V1Termination

polyaxon._flow.termination.V1Termination()

The termination section allows to define and control when to stop an operation and how long to keep its resources on the cluster.

  • Args:
    • max_retries: int, optional
    • ttl: int, optional
    • timeout: int, optional
    • culling: V1Culling, optional
    • probe: V1ActivityProbe, optional
    • pod_failure_policy: V1PodFailurePolicy, optional

YAML usage

termination:
  maxRetries:
  ttl:
  timeout:
  culling:
    timeout: 3600
  probe:
    http:
      path: "/api/status"
      port: 8888
  podFailurePolicy:
    rules:
      - action: Ignore
        onPodConditions:
          - type: DisruptionTarget

Python usage

from polyaxon.schemas import V1Termination, V1Culling, V1ActivityProbe, V1ActivityProbeHttp
termination = V1Termination(
    max_retries=1,
    ttl=1000,
    timeout=50,
    culling=V1Culling(timeout=3600),
    probe=V1ActivityProbe(
        http=V1ActivityProbeHttp(path="/api/status", port=8888)
    )
)

Fields

maxRetries

Maximum number of retries when an operation fails.
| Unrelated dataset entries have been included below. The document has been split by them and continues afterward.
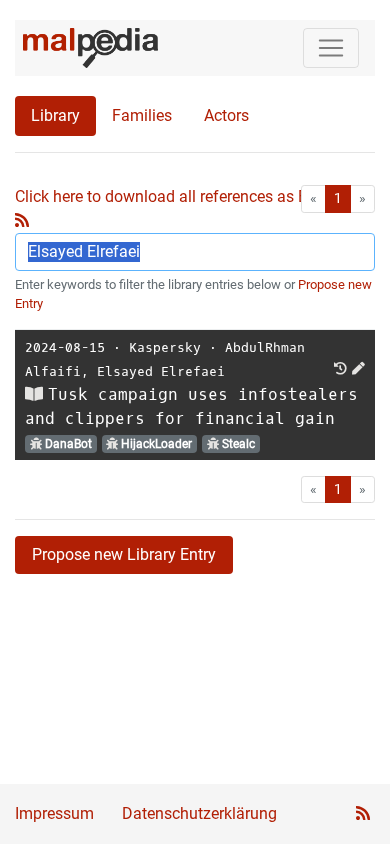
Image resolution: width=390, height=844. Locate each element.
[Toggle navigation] (331, 48)
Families (142, 115)
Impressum (54, 813)
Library (55, 115)
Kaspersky (165, 347)
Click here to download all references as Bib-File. (184, 196)
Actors (226, 115)
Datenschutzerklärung (199, 813)
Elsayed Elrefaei (161, 371)
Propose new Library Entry (124, 554)
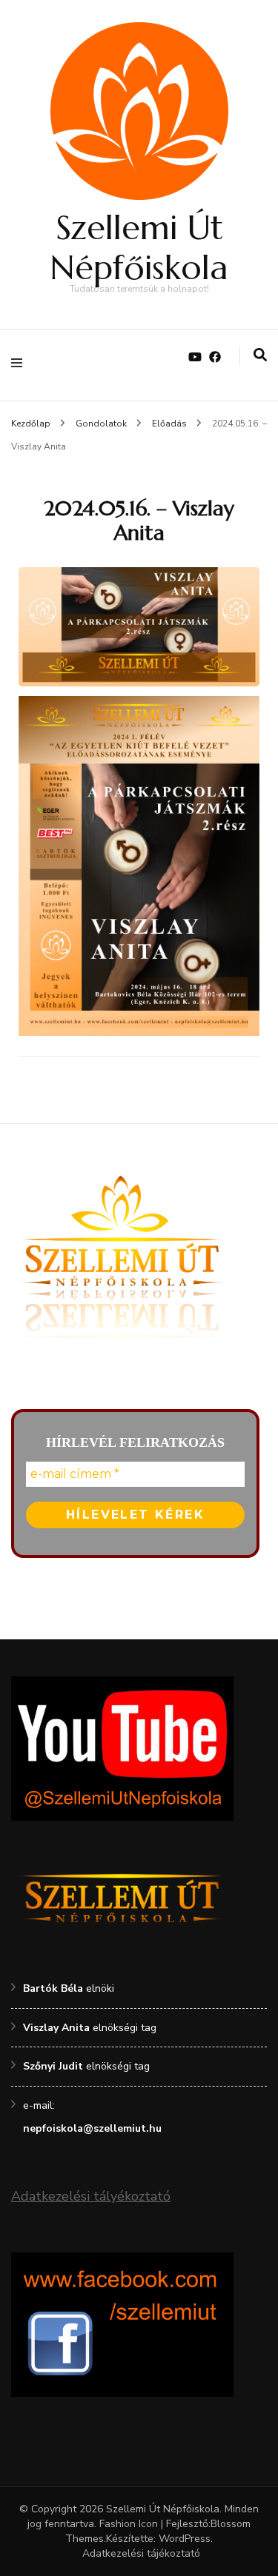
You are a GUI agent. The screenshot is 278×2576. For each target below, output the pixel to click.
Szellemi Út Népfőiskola (139, 248)
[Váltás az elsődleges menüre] (20, 365)
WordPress (185, 2539)
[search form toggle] (260, 356)
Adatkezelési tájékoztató (141, 2553)
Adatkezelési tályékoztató (91, 2196)
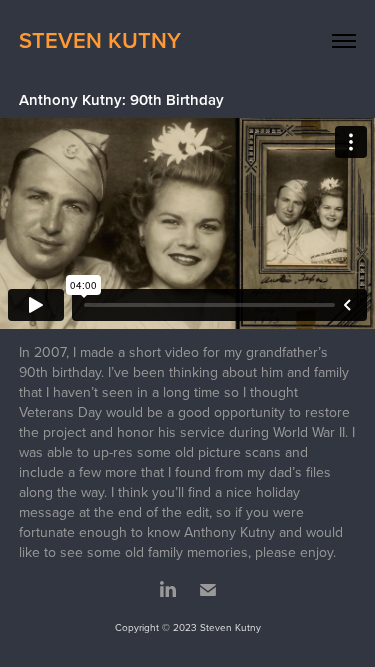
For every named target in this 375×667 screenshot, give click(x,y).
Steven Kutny (100, 40)
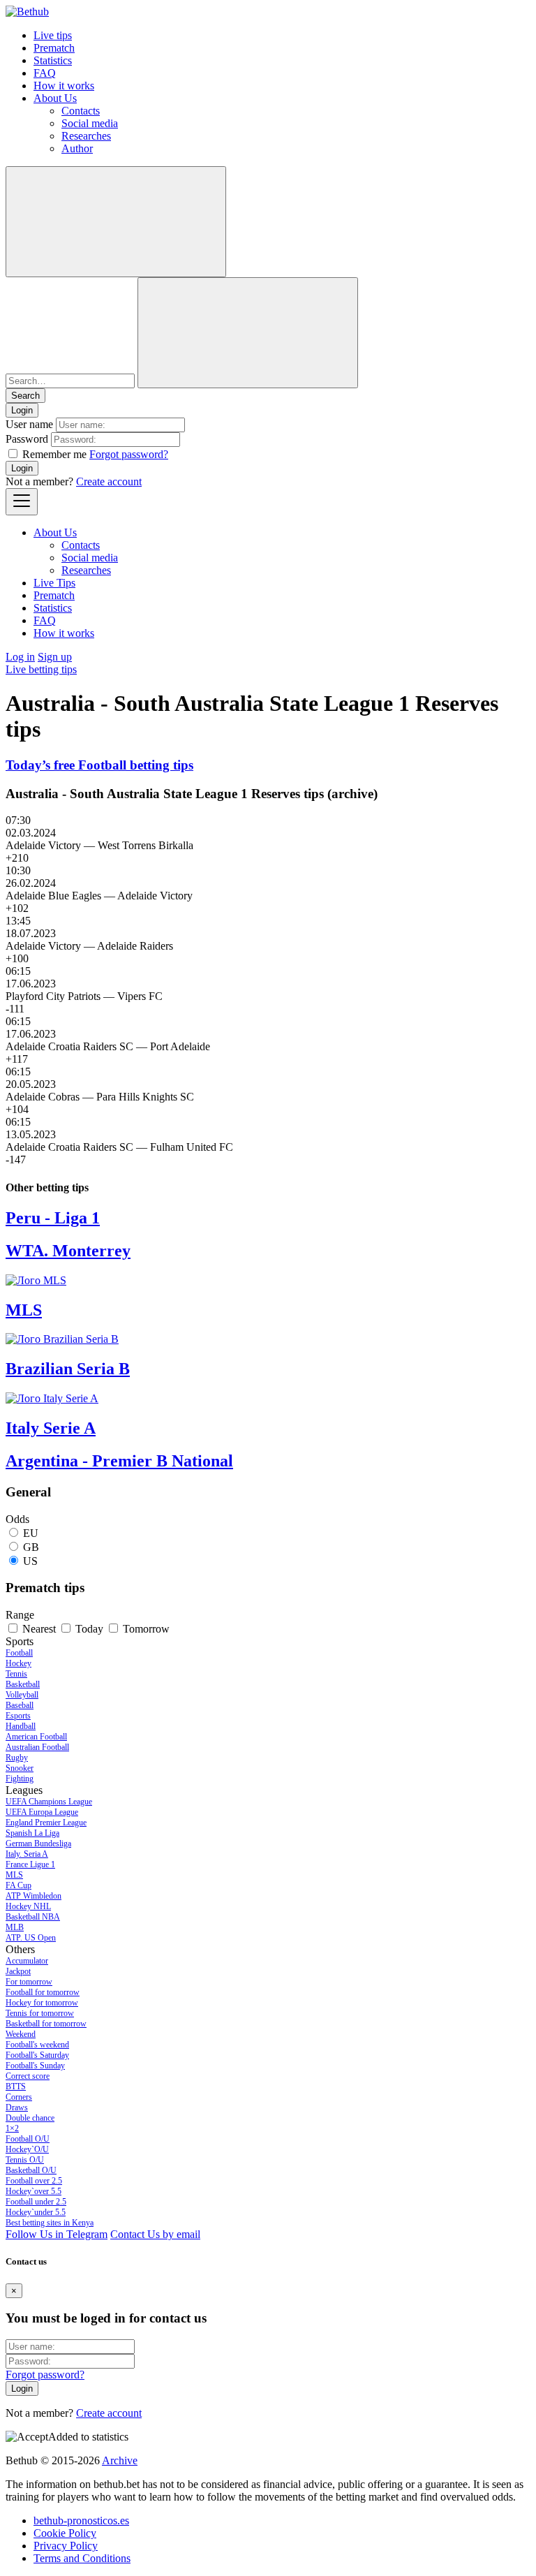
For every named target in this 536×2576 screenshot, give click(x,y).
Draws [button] (17, 2107)
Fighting (20, 1778)
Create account (109, 481)
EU (30, 1533)
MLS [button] (14, 1875)
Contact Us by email (155, 2234)
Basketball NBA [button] (33, 1917)
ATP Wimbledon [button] (33, 1896)
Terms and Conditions (82, 2558)
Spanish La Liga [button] (32, 1833)
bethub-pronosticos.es (81, 2520)
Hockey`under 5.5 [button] (36, 2212)
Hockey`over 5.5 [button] (33, 2191)
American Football (36, 1737)
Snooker (20, 1768)
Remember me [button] (54, 454)
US (30, 1561)
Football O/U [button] (28, 2139)
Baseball (20, 1705)
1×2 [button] (12, 2128)
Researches (86, 136)
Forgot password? (128, 454)
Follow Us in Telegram (56, 2234)
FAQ (45, 73)
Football (19, 1653)
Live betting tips (41, 669)
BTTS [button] (16, 2086)
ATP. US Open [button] (31, 1938)
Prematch (54, 48)
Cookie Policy (65, 2533)
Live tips (53, 35)
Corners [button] (19, 2097)
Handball (21, 1726)
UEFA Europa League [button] (42, 1812)
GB (31, 1547)
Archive (119, 2460)
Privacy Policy (66, 2546)
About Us (55, 98)
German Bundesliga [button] (38, 1843)
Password (27, 439)
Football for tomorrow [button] (43, 1992)
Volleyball (22, 1695)
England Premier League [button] (46, 1822)
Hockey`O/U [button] (27, 2149)
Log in (20, 657)
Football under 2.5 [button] (36, 2202)
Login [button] (22, 410)
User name (29, 424)
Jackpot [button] (18, 1971)
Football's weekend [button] (37, 2044)
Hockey (18, 1663)
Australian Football (37, 1747)
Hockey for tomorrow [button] (42, 2003)
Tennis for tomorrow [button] (40, 2013)
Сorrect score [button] (28, 2076)
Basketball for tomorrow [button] (46, 2024)
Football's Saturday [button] (37, 2055)
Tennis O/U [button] (25, 2160)
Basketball (23, 1684)
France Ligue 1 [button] (30, 1864)
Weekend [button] (21, 2034)
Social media (89, 123)
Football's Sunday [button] (35, 2065)
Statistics (53, 60)
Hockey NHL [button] (28, 1906)
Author (77, 148)
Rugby (17, 1757)
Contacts (80, 111)
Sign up (55, 657)
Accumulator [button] (27, 1961)
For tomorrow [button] (29, 1982)
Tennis (16, 1674)
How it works (64, 85)
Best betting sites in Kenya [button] (50, 2223)
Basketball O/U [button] (31, 2170)
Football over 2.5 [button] (34, 2181)
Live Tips (54, 583)
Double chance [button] (30, 2118)
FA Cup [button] (18, 1885)
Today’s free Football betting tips (99, 765)
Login (22, 468)
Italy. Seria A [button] (27, 1854)
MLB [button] (15, 1927)
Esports (18, 1716)
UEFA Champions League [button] (49, 1801)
This field can be used with restartPolicy from the environment section.

This field is the equivalent of the backoffLimit. Polyaxon exposes a uniform specification and knows how to manage and inject this value into the underlying primitive of the runtime, i.e. Job, Service, TFJob CRD, RayCluster CRD, …

termination:
  maxRetries: 3

ttl

Polyaxon will automatically clean all resources just after they finish and after the various helpers finish collecting and archiving information from the cluster, such as logs, outputs, … This ensures that your cluster(s) are kept clean and no resources are actively putting pressure on the API server.

That being said, sometimes users might want to keep the resources after they finish for sanity check or debugging.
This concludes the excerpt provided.